Canada became a world leader during the 1990s in part because of CANARIE's pioneering work in ultra high-speed broadband, establishing world leadership in connectivity and collaboration.
But now alarm bells are ringing as Canada has been tumbling down the global technology leadership staircase. With notable exceptions, Canada is missing out on the innovation and application of technologies that will continue to improve the quality of life for Canadians. A recent study reveals that Canada possesses some of the poorest high-speed Internet service in the developed world. Canada is ranked 22nd out of 30 countries against measures such as network capacity and pricing; and is ranked 16th on broadband adoption. While it is a broad measure, it is telling that at a time when innovation and communications capabilities are most crucial to the survival of its economy, Canada has fallen to the middle of the pack.
The i-CANADA initiative intends to reverse Canada's innovation decline. The i-CANADA vision is for a nation of intelligent communities of all sizes across Canada. The initiative expands upon Canada's "Islands of Excellence" such as Stratford, Calgary, Fredericton and Waterloo, which have all been recognized for excellence by the Global Intelligent Community Forum. The objective of i-CANADA is to focus on innovation as the critical engine of growth, across the private, public and academic sectors and network them into one national fabric.
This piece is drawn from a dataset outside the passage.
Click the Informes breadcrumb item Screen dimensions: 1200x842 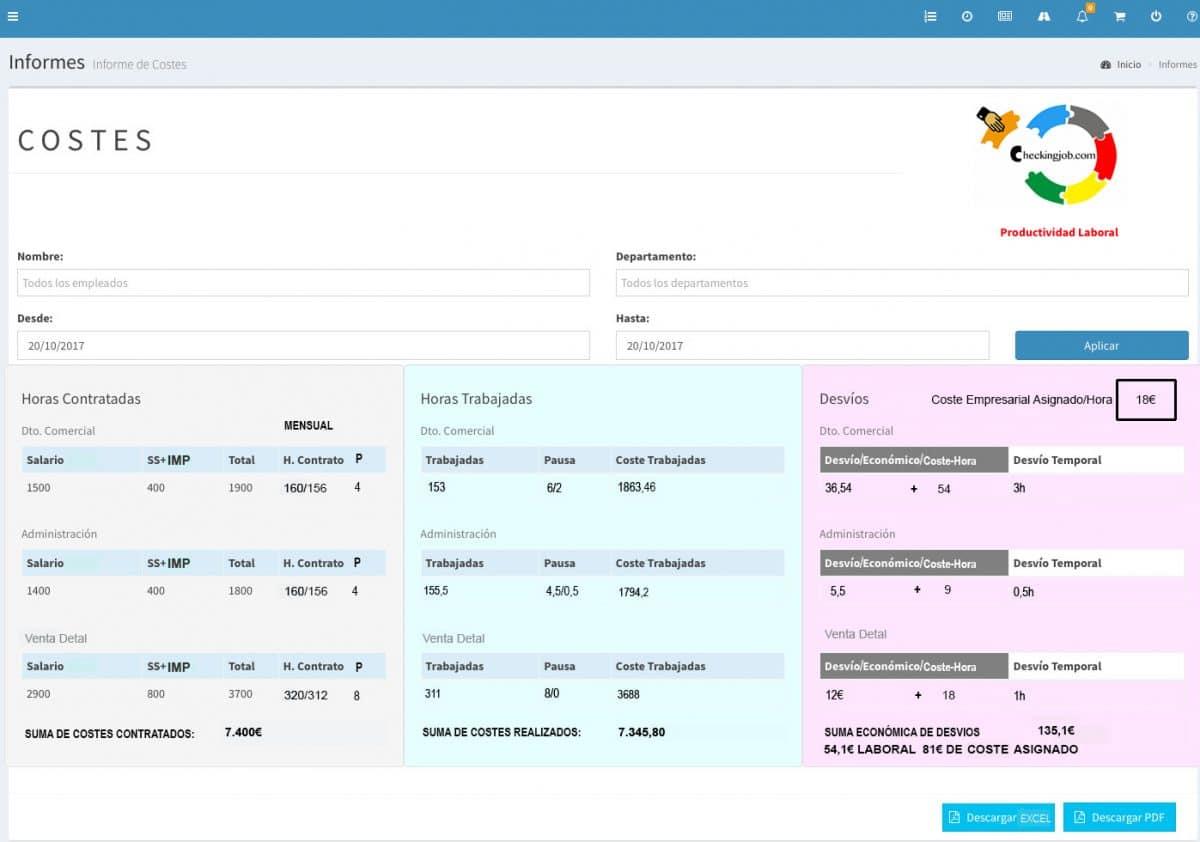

i-CANADA's leadership reads like a who's who of innovation. i-CANADA's Council of Governors is an influential group of municipal, provincial, corporate, academic and national leaders. That the council is chaired by Premier David Alward is an indicator of this province's potential. Together they are intent on setting the vision and direction for boosting the Canadian economy to becoming an Innovation Nation, by building on a foundation of the most advanced information technologies and broadband communications. i-Canada is backed by Canada's largest high-tech organization, the Canadian Advanced Technology Alliance (CATA) and is supported by technology sponsors including IBM and ING Direct.
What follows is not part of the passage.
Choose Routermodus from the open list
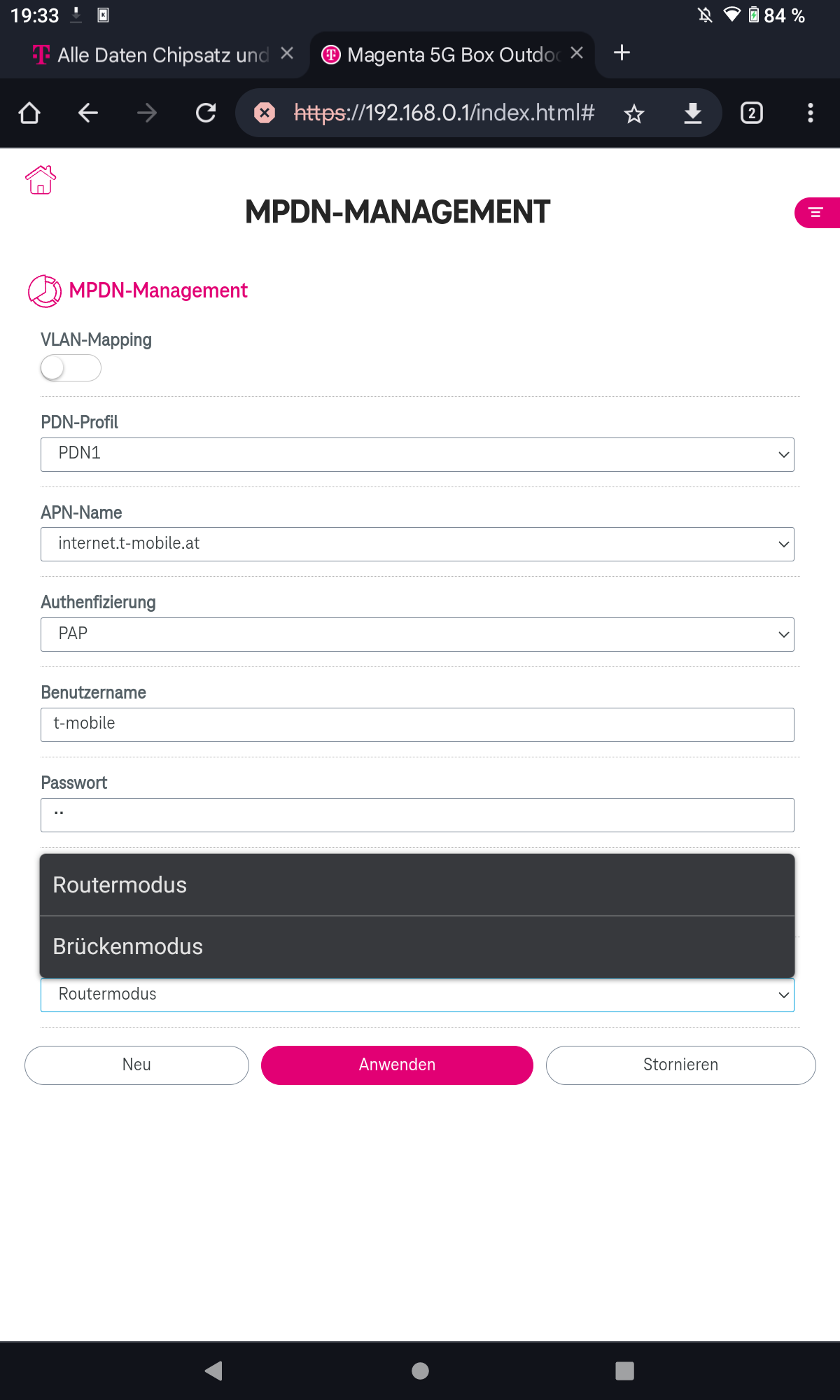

"One of the Innovation Nation's objectives is creating 10 domestic companies in the ICT sector with annual revenues exceeding $5 billion by the year 2020," said Sir Terence Matthews, founder of more than 80 companies since 1972 and CATA national spokesperson. "Let's start today to create the mindset and necessary conditions to achieve this bold objective."
Creating and supporting an intelligent Canada, to realize the benefits of economic growth, job creation and new dimensions of social prosperity, demands national leadership in addition to local community motivation and effort. The time for such leadership is upon us.